Despite what they have in common, these books approach the moments of their stories in different ways. In Bell’s The Broken Leading the Blind, most of the stories depict a disruption or break from routine, such as a blind woman allowing her seeing eye dog to run unrestrained while she is dragged along behind knowing full well how their unchecked motion will end. But those endings, however inevitable they seem in the story, don’t actually come — there’s a sense that consequences will follow the disruptive moments, but the stories tend to end with the disruptions instead of reaching their aftermaths. The characters tend to be only aware of the moment they’re in, with suggestions of how they got there, as in “This Showroom Filled With Fabulous Prizes”:

She says, “You don’t drink anymore, but you used to,” and he nods without looking. “She says, “Are you quit for good?”

He thinks for a moment, says, “I’m trying to be.”

It’s not specific, it’s not full exposition, but it’s enough to give the character complexity and history within the quick, focused moment of the story, and that restraint makes the stories feel complete even if the lives of the characters aren’t.

Iredell’s Before I Moved to Nevada explores its moments in a wider way, with a stronger sense of characters looking backward from the aftermath of their choices.
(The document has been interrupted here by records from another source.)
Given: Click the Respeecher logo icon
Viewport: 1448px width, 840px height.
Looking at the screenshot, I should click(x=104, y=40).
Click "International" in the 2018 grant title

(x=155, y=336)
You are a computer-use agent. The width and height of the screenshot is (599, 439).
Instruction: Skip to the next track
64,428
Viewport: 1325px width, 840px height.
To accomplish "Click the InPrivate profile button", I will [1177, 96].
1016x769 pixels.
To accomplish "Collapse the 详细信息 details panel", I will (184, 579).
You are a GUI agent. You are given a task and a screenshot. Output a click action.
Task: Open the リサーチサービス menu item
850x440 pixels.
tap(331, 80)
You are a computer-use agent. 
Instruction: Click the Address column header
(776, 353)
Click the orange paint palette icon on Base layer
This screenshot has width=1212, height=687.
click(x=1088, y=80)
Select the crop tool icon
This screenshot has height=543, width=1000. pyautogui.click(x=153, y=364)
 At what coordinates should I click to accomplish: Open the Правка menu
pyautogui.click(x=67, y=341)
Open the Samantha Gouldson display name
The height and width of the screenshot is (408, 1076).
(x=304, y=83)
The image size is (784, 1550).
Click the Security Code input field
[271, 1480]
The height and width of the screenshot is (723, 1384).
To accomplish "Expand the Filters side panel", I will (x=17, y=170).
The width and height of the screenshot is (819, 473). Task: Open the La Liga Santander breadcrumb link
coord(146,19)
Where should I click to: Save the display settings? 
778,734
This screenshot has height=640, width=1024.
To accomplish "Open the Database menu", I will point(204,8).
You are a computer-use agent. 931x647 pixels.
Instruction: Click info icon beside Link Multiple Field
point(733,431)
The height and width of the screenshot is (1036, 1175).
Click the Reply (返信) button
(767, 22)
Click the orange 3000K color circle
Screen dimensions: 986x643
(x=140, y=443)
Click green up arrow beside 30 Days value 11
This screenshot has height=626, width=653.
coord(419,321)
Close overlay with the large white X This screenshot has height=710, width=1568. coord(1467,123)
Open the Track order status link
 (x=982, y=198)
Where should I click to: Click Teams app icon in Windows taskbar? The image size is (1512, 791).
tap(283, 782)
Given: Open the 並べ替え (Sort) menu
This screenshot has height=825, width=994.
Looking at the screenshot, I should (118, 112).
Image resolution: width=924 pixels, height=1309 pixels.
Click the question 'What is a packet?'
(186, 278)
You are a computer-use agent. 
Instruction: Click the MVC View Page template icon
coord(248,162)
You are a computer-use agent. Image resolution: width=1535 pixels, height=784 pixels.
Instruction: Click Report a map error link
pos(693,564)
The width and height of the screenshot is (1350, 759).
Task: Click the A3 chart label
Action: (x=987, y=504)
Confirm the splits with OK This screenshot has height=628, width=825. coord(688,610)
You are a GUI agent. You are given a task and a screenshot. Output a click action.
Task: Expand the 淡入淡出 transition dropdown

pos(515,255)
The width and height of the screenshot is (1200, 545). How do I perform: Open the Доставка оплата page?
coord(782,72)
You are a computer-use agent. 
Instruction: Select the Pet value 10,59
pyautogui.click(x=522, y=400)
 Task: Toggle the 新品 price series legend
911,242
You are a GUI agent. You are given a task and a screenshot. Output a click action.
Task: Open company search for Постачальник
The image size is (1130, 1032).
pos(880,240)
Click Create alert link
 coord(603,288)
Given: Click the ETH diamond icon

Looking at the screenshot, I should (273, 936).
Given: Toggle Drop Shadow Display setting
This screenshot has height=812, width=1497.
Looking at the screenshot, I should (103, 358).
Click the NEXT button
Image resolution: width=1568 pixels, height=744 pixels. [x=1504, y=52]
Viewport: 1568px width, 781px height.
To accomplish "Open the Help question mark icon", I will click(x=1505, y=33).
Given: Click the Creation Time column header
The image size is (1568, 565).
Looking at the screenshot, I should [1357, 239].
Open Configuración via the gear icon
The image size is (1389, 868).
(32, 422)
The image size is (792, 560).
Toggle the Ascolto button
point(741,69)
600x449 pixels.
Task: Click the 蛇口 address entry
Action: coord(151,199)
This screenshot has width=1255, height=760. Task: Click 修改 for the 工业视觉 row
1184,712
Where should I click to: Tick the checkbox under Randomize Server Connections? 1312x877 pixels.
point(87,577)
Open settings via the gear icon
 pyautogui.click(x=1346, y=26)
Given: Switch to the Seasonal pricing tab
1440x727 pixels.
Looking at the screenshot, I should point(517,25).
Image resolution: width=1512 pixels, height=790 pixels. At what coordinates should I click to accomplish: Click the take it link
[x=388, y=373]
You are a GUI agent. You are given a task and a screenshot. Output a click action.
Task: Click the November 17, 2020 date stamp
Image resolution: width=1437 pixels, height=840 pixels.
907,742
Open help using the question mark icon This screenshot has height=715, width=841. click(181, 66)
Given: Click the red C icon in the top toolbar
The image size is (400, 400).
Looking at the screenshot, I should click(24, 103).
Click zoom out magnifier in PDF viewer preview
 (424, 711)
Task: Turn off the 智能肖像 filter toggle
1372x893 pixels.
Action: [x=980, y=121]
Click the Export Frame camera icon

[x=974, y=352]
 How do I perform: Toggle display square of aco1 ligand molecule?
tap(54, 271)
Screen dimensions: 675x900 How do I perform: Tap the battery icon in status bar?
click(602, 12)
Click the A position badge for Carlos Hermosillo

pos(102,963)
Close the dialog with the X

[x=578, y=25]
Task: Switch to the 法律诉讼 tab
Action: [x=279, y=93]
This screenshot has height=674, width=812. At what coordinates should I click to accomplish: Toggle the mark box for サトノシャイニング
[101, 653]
Sometimes it’s explicit, as when a narrator reflects,

It’s only now that I can look back and say what kind of idiot I’ve become.

Other times, in several of these quick stories, its a sense of knowing even while running from the scene of trouble that punishment has only momentarily been evaded, as when a night of excess is followed by consequences both immediate and suggestive of past and future problems:

Next morning my dad’s eyebrows peaked in a way only a father’s can. “Out of bed, sonny boy,” he said. “Time to clean up.”

So there’s a reflection on personal history in Iredell’s stories, but also — and I think this is what I found most rewarding — the personal is embedded in cultural and natural histories, too. Mountains, lakes, vineyards and artichoke fields, as well as reflections on the rewriting of Native America by Hollywood and the Donner party, all put these stories of individual choices and, perhaps, errors into a longer context of decisions and aftermaths and into a specific geography made up of a long chain of choices. Whereas the punch of Bell’s stories is a tight, efficient focus that avoids piling on more exposition than each story needs, Iredell’s draw their power from setting what seem like minor moments in regular lives into the broadest of contexts in ways that are always organic. Two very different approaches, and two rewarding collections.